In 1946, MacArthur converted two US military tankers to become giant industrial whaling factory ships. A generation of Japanese children grew up eating whale meat as part of their school dinners.

Today for most Japanese, whale meat is little more than a novel culinary curiosity. For those few Japanese old enough to remember eating whale in immediate post-war school dinners it provides an occasional nostalgic trip down memory lane.  

Japan’s former top international whaling negotiator Komatsu Masayuki for instance, told the world’s press he had never tried whale meat before he took on the whaling propagandist’s job. 

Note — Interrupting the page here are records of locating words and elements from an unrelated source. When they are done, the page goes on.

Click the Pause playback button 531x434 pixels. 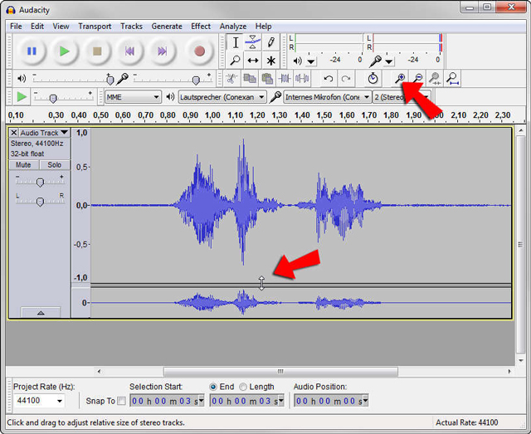[x=32, y=51]
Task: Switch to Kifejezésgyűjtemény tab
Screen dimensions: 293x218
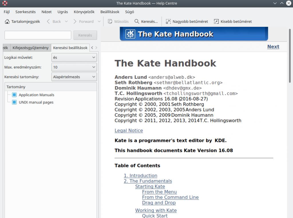Action: [x=30, y=48]
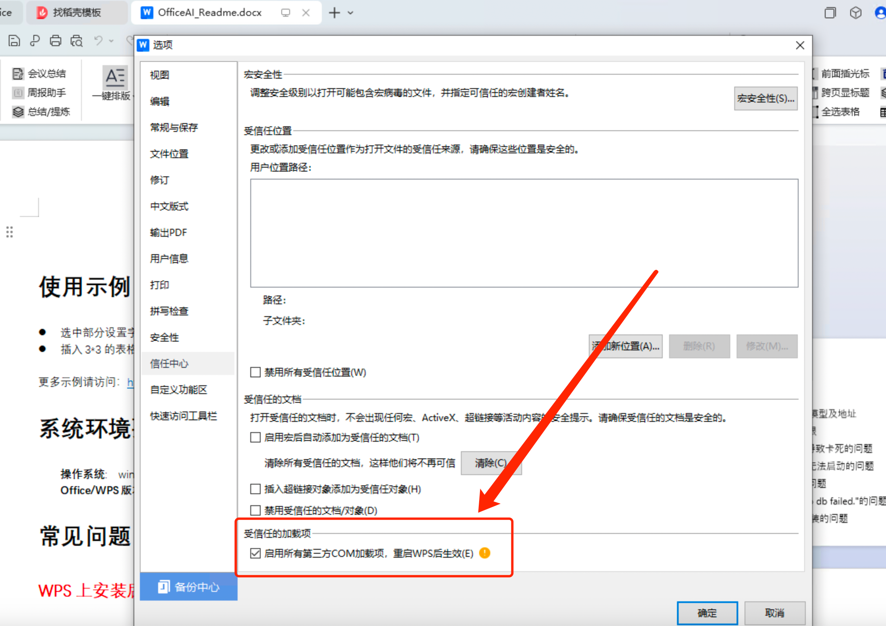Switch to 找稻壳模板 tab

point(76,13)
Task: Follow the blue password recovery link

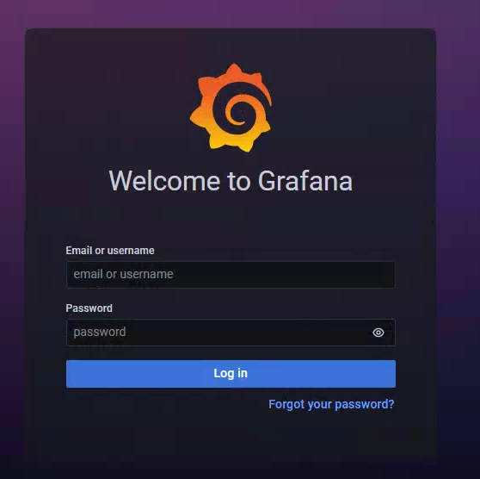Action: [x=331, y=405]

This was the top man putting Japan’s argument for continuing to kill and eat whales saying he had never even tasted whale meat.

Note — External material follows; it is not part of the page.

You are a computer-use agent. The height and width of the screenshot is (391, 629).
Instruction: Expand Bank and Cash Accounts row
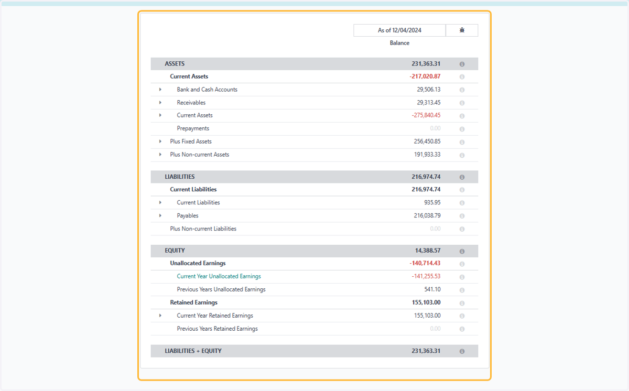pos(160,90)
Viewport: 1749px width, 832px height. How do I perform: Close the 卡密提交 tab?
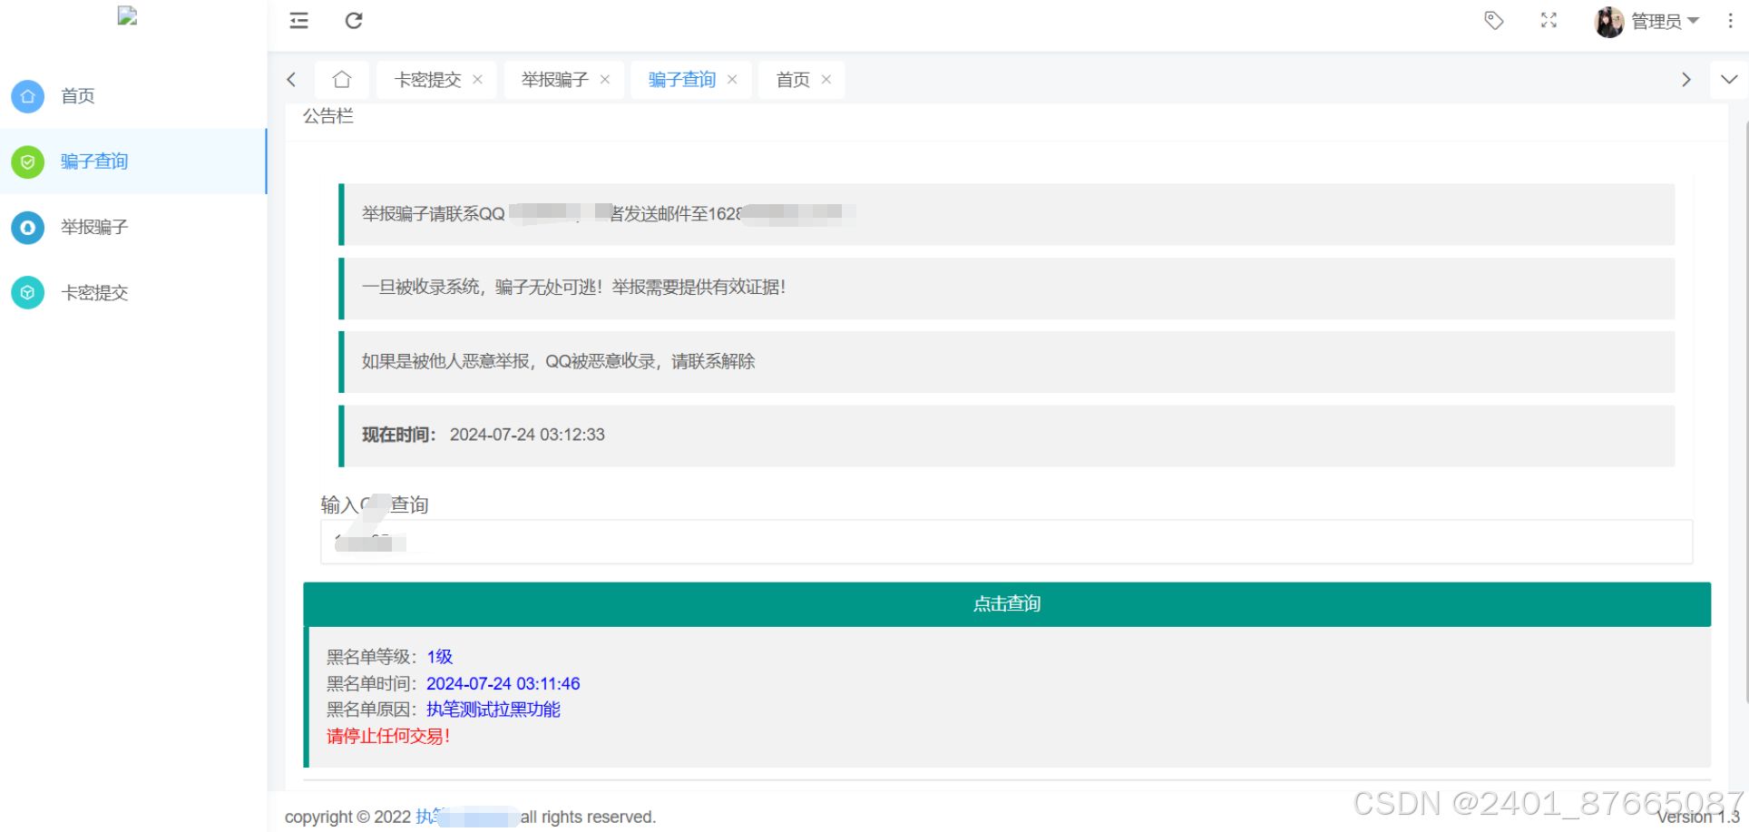pos(478,79)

Why is it then that Japan is prepared to make itself such a pariah in world opinion? One popular view, and it is certainly the one I subscribe to, is that it is Japanese pride that will not accept other countries defining just what the Japanese nation can and cannot do. 

Pride and humiliation are two sides of the way that Japanese people see their position in society and their nation’s place in the world. 

If the world in general thinks it can tell the Japanese to stop killing whales, then that might be all the argument the Japanese need to keep up the bloody slaughter.

Some better whale news

Back in last September I wrote about a beluga whale that was spotted in the River Thames.  

According to experts the 11-foot (3.5m) whale is still alive and well, and has been spotted regularly almost every week off the Kent coast in the Thames estuary.